One of the things I like most about epoll
and kqueue
is that they're similar, so building an abstraction for their differences isn't too difficult. We already did most of the work in the previous parts when we extracted most of the logic to an Epoll
and KQueue
struct. One thing that we're still missing is an abstraction over our ready events. For example, in our epoll
code, our loop looks like:
const ready_events = self.loop.wait(next_timeout);
for (ready_events) |ready| {
switch (ready.data.ptr) {
0 => self.accept(listener) catch |err| log.err("failed to accept: {}", .{err}),
else => |nptr| {
const events = ready.events;
const client: *Client = @ptrFromInt(nptr);
if (events & linux.EPOLL.IN == linux.EPOLL.IN) {
}
},
}
}
Details like data.ptr
, ready.events
and EPOLL.IN
need to be moved into our Epoll
struct.
Before we solve that, you might be thinking that an interface would be a good option. Alternatively, if you're more familiar with Zig, you might be thinking that a tagged union would make more sense, given that all implementation are known ahead of time.

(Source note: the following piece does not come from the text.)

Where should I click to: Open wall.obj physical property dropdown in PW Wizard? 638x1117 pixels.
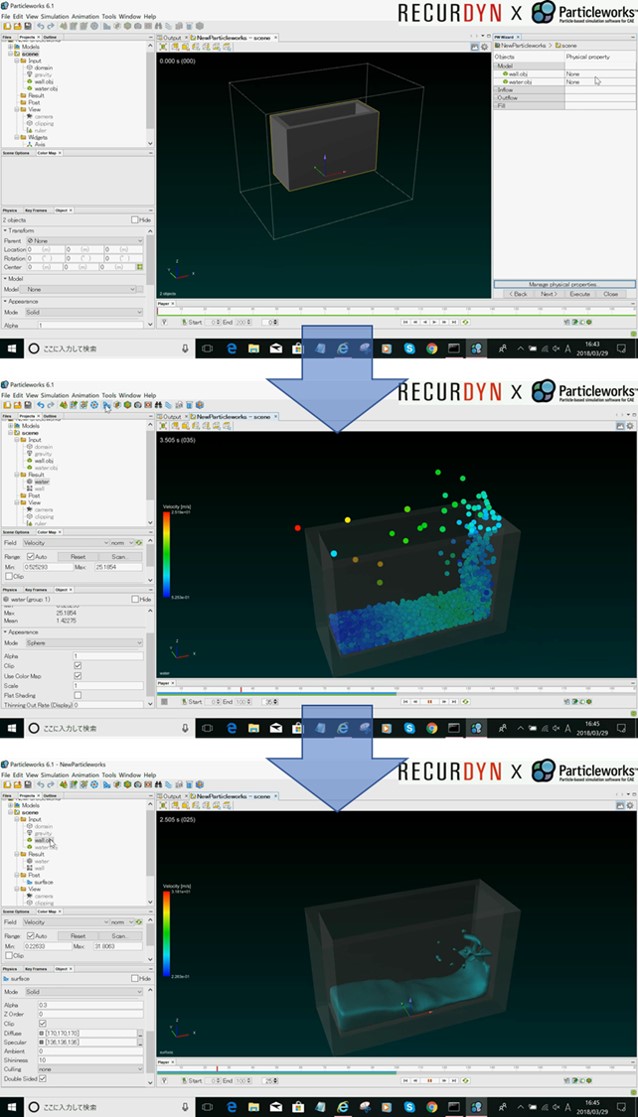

In my opinion, a better option is to use comptime and set the implementation based on our build target:
const Loop = switch (@import("builtin").os.tag) {
.macos, .ios, .tvos, .watchos, .freebsd, .netbsd, .dragonfly, .openbsd => KQueue,
.linux => EPoll,
else => @panic("platform not supported, (yet??)"),
};
Now we can replace any use of Epoll
or KQueue
with Loop
.
Back to finalizing our abstraction. I think the best solution is to make wait
return an Iterator
. I'll provide the epoll
implementation and leave it up to you to write it for kqueue
:
const Event = union(enum) {
accept: void,
read: *Client,
write: *Client,
};
const Epoll = struct {
efd: posix.fd_t,
ready_list: [128]linux.epoll_event = undefined,
fn wait(self: *Epoll, timeout: i32) Iterator {
const ready_list = &self.ready_list;
const count = posix.epoll_wait(self.efd, ready_list, timeout);
return .{
.index = 0,
.ready_list = ready_list[0..count],
};
}
const Iterator = struct {
index: usize,
ready_list: []linux.epoll_event,
fn next(self: *Iterator) ?Event {
const index = self.index;
const ready_list = self.ready_list;
if (index == ready_list.len) {
return null;
}
self.index = index + 1;
const ready = ready_list[index];
switch (ready.data.ptr) {
0 => return .{ .accept = {} },
else => |nptr| {
const client: *Client = @ptrFromInt(nptr);
if (ready.events & linux.EPOLL.IN == linux.EPOLL.IN) {
return .{.read = client};
}
return .{.write = client};
}
}
}
};
};
We use a tagged union, named Event
, to represent the type of readiness our system handles. This can be expanded to support other type, like shutdown
. Using this tagged union not only provides a platform-agnostic target for our platform-specific iterators, but it also cleans up our accept loop:
while (true) {
const next_timeout = self.enforceTimeout();
var it = self.loop.wait(next_timeout);
while (it.next()) |ready| {
switch (ready) {
.accept => self.accept(listener) catch |err| log.err("failed to accept: {}", .{err}),
.read => |client| {
while (true) {
}
},
.write => |client| client.write() catch self.closeClient(client),
}
}
}
We'll need another change to make the two structures compatible. For example, Epoll.wait
can't fail, while KQueue.wait
can; the above return type needs to change to !Iterator
.
There are various patterns and techniques that can be weaved under, above or into the fabric of a TCP server. Hopefully this series has given you a reasonable overview as well as usable code. It probably goes without saying that a lot more could be written about these topics. I do want to highlight that both epoll
and kqueue
support additional features, like timers. If you're using either, read their documentation thoroughly.
If you're only expecting a handful of clients, consider the thread-per-connection approach. It isn't flashy, but it's simpler to implement and has fewer edge-cases.
Whatever number of clients you're expecting, don't trust them. Obviously a service opened to the public internet needs to be mindful of malicious actors, but even in a closed system, bugs happen. As a basic example, if you're using length-prefixed message and are allocating dynamic memory for large messages, check that the length against a MAX_LENGTH
value first. Finally, micro-optimize your code. It's how you'll learn and, if you're dealing with a lot of clients, small changes add up.